- _Work instructions_: Excluding pictures, give the entries again exactly as they appear.

── Source data

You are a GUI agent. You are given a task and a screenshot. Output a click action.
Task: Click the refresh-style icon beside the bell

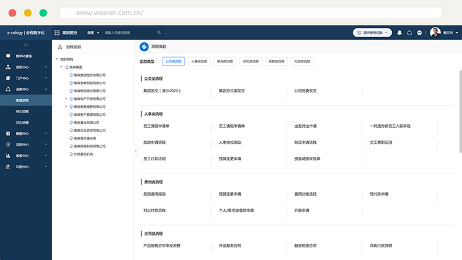409,33
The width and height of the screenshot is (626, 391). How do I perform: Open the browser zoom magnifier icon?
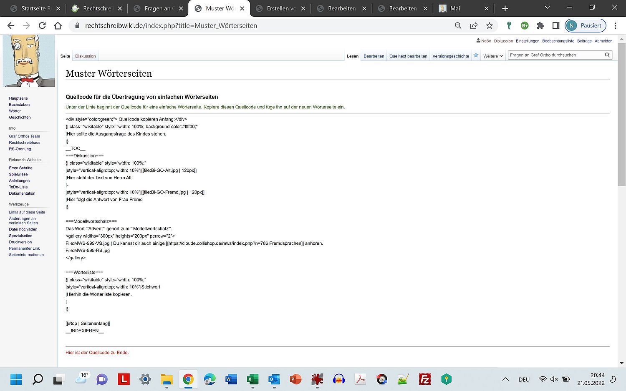click(x=458, y=25)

────

- _Solution for this problem_:
You are a GUI agent. You are given a task and a screenshot. Output a click action.
Task: Click the refresh-style icon beside the bell

409,33
The width and height of the screenshot is (626, 391). How do I perform: Open the browser zoom magnifier icon?
click(x=458, y=25)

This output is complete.